Вот в этом кресле я теперь и буду дремать волшебные несколько часов покоя ночной вахты, когда копытятся даже самые упрямые и злостные дежурные ментозавры.
Но ох сколько же времени еще до этих блаженных часов, и сколько еще предстоит сделать, чтобы весь долбаный мир, наконец, оставил уже меня в покое.
* * *
Первый уровень новой игры, который мне предстояло пройти была организация изысканного ужина для двух генералов от СПП.
Я глянул на свое изображение в небольшом, старательно вделанном прямо в стену зеркальце и надломил бровь:
— Здравствуйте, а я — ваш новый участковый! Хм-хм, гхм, тьфу, сука! ЗДОРОВА, я ваш новый УЧАСТКОВЫЙ, уххха! Чего вылупились?
Я оправил повязку СПП гордо украшающую левый рукав, заломил на самый затылок щегольской зангиотинский чепчик и двинул на охоту за мясом для акул.
Надо бы вам похвастать это уже не была огромная хозяйская повязка, теперь рукав мой украшала изящная щегольская планочка, сделанная по команде Сени голубым кутерье Нодыром. Сеня авансом верил в меня, своего нового агента в столово́й. Моя гадская планочка сильно смахивала на сагитскую, хотя размером была побольше. Субординация.
Чтобы попасть в неприступные владения шеф-повара Зангиоты, мне предстояло пересечь овощной дворик, где под навесом из шифера вечно лежала куча слегка подгнившей, невостребованной вольным гражданами джамахирии картошки и репки.
Охранять эту сельхозпродукцию от расхищения и была наипервейшая обязанность вахтера столово́й ночью. Дневной вахтер еще и погонял пригнанных на чистку этого сокровища десятерых чертобасов, набираемых ежедневно из нерабочего сектора жилой зоны.

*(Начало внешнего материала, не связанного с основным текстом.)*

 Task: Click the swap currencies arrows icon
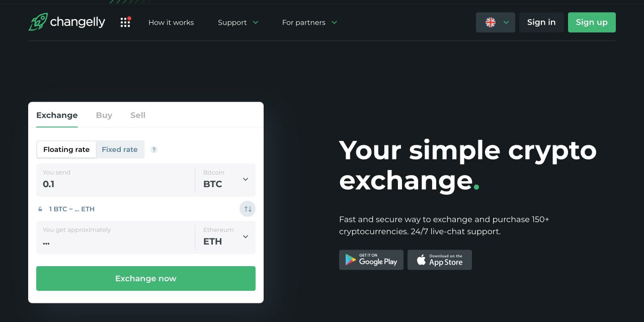[x=248, y=209]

Когда я пересекал картофельный развал, вдыхая его терпкий аромат портяночной гангрены, уверенности у меня отчего-то поубавилось.
За тяжеленной дверью бункера с надписью ВАРОЧНЫЙ ЦЕХ, остатки моего боевого духа совершенно улетучились.

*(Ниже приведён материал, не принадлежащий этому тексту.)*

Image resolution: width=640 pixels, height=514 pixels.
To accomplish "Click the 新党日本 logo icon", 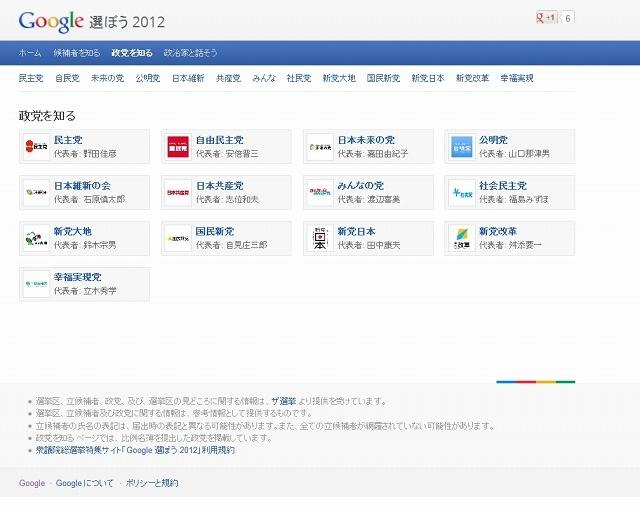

Я очутился в длинном коридоре, который скорее напоминал бункер Гитлера Вольфсшанце, чем кухню столово́й приказа общественного призрения джамахирии номер один.
Свежевыкрашенные стены, натертый до блеска кафельный пол и двери-бойницы такой толщины, что легко выдержали бы близкий разрыв ручной гранаты.
Шеф-повар Зангиоты — Рустам-ака бы, если не вру, служивал вице губернатором ферганского вилойята.
Оказавшись в Зангиоте, губернатор превратил кухню в неприступный бастион. Немедленно можно было отметить насколько больше фигура шефа была чем эта новая должность, чем сама столовая и даже чем весь оцепленный колючкой квадрат колонии номер один. Такое бывает, когда капитанов подводных атомоходов вдруг назначают выдавать прогулочные лодки в парке культуры.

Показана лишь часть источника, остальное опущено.